Poco después de la batalla en la cima de la colina, Crane, exhausto y algo nervioso, salió de Guantánamo en el barco de despacho con sus compañeros periodistas. Delante de él estaban los sucesos de Daiquirí, Siboney, Las Guásimas y Cerro San Juan, seguidos de un colapso (quizás malaria o fiebre amarilla), que erosionó aún más su ya precaria salud. Apenas dos años después de los sucesos de Guantánamo, Stephen Crane murió a los 28 años.

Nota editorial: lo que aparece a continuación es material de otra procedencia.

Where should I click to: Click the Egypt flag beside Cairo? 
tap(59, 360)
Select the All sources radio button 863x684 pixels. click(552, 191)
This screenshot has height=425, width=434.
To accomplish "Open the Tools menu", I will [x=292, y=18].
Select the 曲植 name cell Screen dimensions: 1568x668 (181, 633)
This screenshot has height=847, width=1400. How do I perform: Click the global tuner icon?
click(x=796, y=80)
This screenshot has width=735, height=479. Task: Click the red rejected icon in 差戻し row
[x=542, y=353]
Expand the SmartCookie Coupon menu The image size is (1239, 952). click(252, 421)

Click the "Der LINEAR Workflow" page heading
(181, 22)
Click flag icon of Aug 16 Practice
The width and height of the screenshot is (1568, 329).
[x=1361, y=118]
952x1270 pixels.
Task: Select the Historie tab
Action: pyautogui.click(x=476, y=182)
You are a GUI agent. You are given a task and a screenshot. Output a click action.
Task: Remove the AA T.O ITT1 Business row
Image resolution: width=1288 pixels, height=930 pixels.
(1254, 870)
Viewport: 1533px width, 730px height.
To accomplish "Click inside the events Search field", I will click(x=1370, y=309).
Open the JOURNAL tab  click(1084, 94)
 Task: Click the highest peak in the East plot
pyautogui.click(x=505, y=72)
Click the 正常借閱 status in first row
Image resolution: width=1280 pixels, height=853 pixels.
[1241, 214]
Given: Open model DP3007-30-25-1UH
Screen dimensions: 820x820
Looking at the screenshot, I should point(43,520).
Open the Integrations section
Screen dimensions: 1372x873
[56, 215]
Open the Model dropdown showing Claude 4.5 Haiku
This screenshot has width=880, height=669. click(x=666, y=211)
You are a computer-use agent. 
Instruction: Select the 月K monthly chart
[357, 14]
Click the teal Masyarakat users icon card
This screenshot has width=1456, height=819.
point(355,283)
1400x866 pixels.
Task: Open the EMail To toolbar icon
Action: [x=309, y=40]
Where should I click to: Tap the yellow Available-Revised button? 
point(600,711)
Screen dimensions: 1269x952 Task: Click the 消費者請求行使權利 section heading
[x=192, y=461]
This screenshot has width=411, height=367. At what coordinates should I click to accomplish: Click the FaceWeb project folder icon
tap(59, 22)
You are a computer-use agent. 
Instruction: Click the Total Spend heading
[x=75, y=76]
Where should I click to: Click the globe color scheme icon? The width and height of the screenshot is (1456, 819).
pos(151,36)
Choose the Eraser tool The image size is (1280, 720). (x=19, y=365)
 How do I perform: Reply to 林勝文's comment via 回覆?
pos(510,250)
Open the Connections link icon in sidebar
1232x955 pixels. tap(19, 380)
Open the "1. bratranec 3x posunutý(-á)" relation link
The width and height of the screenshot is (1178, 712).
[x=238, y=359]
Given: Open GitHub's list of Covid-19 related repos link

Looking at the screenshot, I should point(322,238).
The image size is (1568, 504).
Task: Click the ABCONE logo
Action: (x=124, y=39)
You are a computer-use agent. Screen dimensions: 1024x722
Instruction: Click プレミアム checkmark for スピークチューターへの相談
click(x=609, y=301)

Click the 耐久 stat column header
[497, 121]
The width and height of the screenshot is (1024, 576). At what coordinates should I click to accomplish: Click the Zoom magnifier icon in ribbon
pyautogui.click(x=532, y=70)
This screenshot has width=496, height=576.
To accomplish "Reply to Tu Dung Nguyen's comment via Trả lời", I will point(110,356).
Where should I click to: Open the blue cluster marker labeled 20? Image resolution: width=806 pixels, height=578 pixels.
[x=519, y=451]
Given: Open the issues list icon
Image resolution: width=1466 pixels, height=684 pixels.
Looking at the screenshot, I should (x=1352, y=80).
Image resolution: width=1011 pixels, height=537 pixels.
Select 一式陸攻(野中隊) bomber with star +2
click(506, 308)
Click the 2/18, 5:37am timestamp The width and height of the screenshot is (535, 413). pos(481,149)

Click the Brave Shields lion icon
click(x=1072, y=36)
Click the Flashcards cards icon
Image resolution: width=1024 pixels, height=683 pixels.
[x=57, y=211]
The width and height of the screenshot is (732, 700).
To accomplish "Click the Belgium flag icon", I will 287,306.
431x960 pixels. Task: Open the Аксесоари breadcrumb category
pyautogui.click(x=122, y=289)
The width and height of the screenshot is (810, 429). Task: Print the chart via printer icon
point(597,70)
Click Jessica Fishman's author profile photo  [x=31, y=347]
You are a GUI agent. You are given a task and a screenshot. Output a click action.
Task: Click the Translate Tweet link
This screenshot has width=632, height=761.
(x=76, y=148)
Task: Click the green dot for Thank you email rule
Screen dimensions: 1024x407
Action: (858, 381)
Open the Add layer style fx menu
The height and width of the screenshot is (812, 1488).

De pie en el mirador de Malones, mirando a través de las colinas en la ubicación aproximada de estos eventos, recordé la descripción de Crane de este mismo paisaje. Escribió dos versiones: una versión en un despacho de noticias y una segunda versión en "War Memories". Ambos pasajes involucran un estudio panorámico desde lo alto de la montaña donde tuvo lugar la escaramuza. En el despacho, Crane notó la vista en el fragor del combate: “El cielo estaba impecable, el sol brillaba como si fuera a derretir la tierra. Lejos, de un lado, estaban las aguas de la bahía de Guantánamo, del otro, una vasta extensión de mar azul ondeando en millones de pequeñas olas. El campo circundante no era más que millas y millas de crestas marrones y demacradas. Habría sido una hermosa vista si uno hubiera tenido tiempo ".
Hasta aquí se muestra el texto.